Book Review: Changed my life! I like being a parent now! Summary: 5 Stars
with my first child I absolutely didn't believe in sleep training. I co-slept with him, responded to every cry, and believed that I was parenting in the best and natural way. This worked well for the first 6 months, but after that he started to wake up a lot! By 9 months he was waking over 10 times a night. I read 5 "no-cry" style sleep books and followed them carefully to no avail. Finally around 2 I got him sleeping in his own bed at 2 years, but still at 4 years old he doesn't consistently sleep through the night. With my second child I vowed to do things differently seeing as the co-sleeping had not promoted bonding, but only resentment and over-tired grouchiness in both of us. I purchased this book and followed the recommended plan and let my baby cry it out at 6 months using the methods described in this book. I can honestly say I have a happy child with healthy sleep habits thanks to this book!
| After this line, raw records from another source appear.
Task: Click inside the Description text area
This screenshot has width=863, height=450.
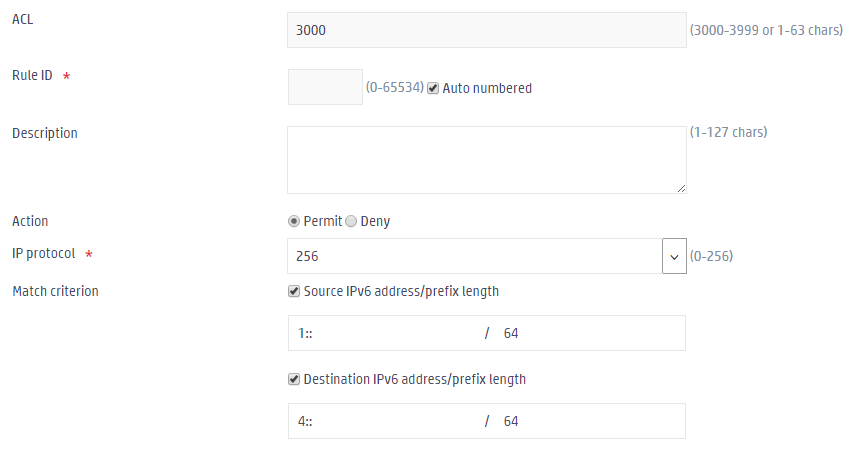Action: click(487, 160)

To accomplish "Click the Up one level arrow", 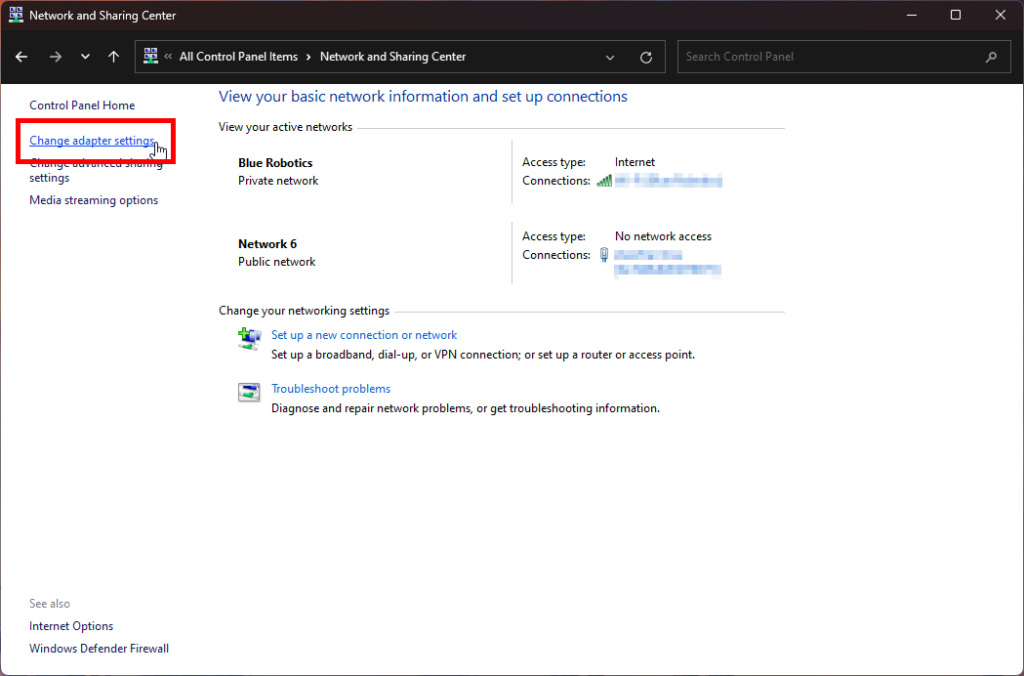I will [x=113, y=57].
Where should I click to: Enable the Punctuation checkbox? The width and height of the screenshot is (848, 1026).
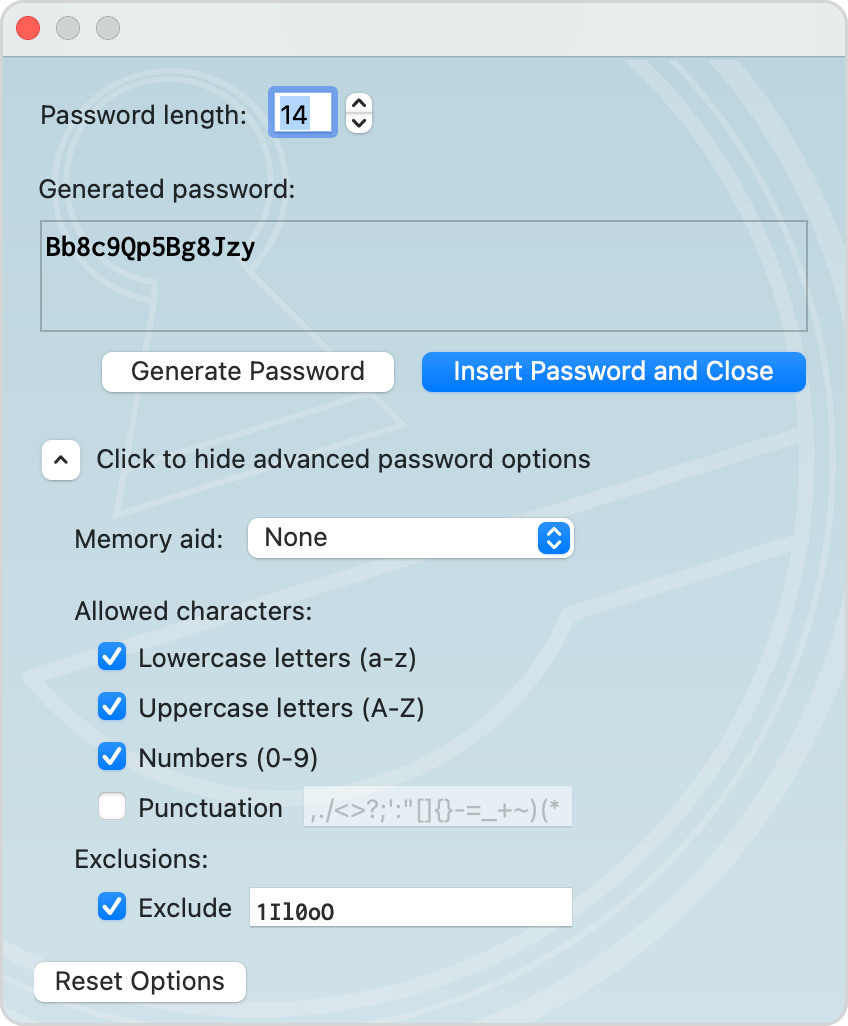click(x=112, y=806)
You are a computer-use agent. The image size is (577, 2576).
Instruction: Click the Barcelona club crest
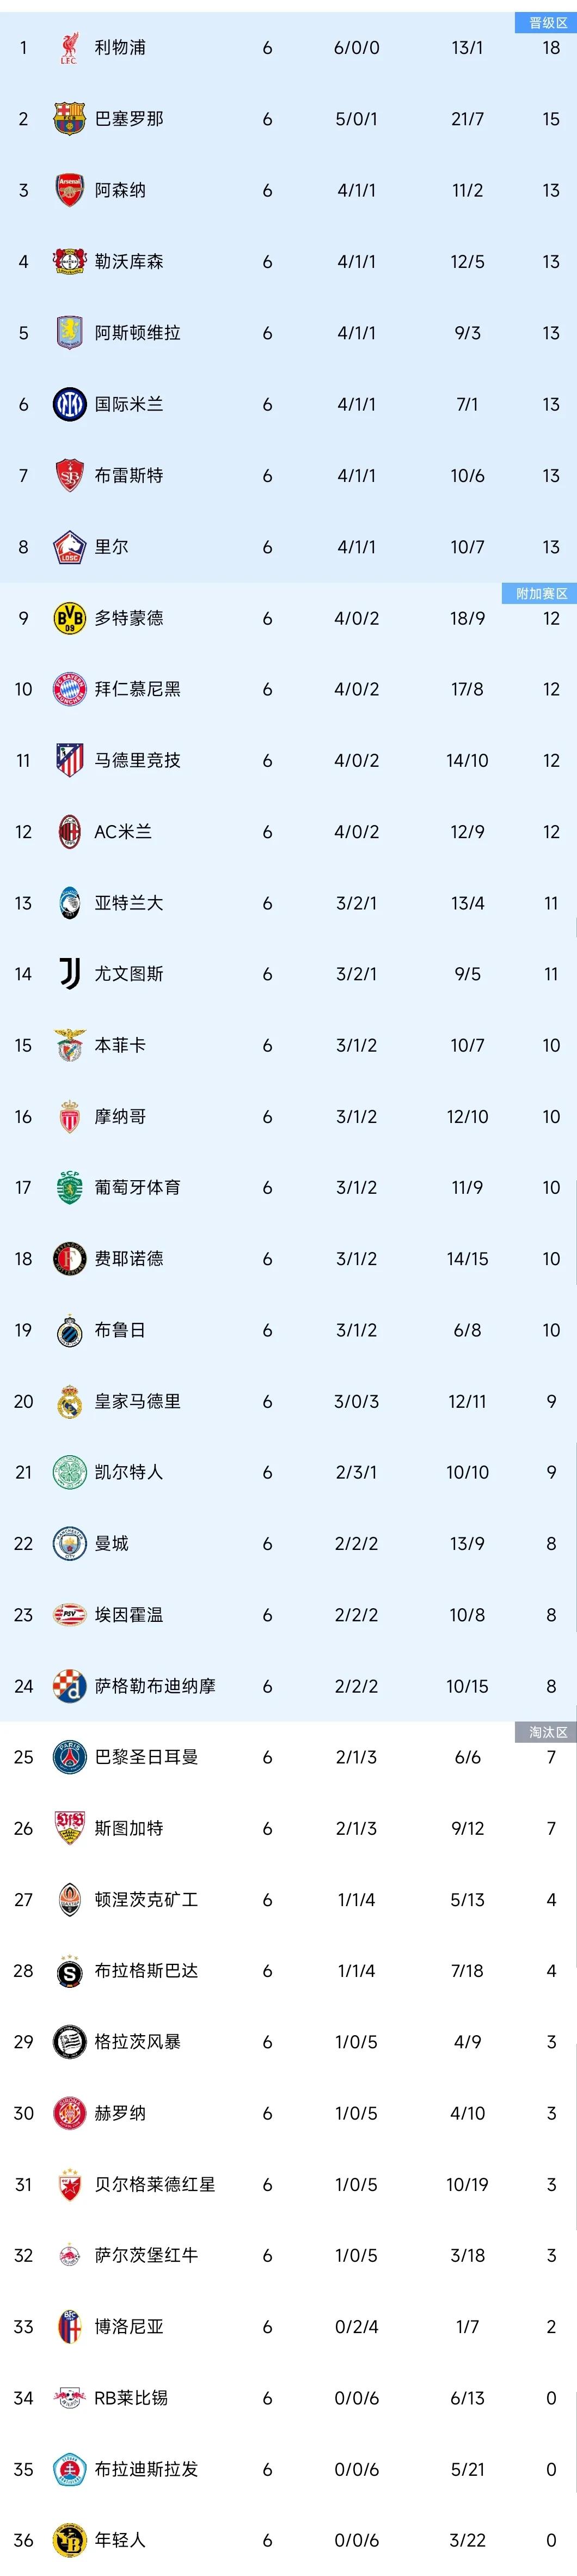pos(69,119)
He goes to sleep without a peep and even seems to look forward to his naps and bedtime. He sleeps through the night and wakes up refreshed and ready for play. There are many aspects of the attachment parenting style that worked great for me such as babywearing and extended breastfeeding, but I'm a much happier mom with a much happier family for ditching the co-sleeping and following this book instead. I can't recommend it enough.